[Raw records]
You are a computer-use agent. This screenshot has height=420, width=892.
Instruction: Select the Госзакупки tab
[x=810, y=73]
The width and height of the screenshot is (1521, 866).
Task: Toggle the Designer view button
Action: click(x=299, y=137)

### [Requirements]
Rewrite the items above, replacing "Instruction" with "Command" and changing nothing else.

### [Correct answer]
You are a computer-use agent. This screenshot has height=420, width=892.
Command: Select the Госзакупки tab
[x=810, y=73]
The width and height of the screenshot is (1521, 866).
Task: Toggle the Designer view button
Action: click(x=299, y=137)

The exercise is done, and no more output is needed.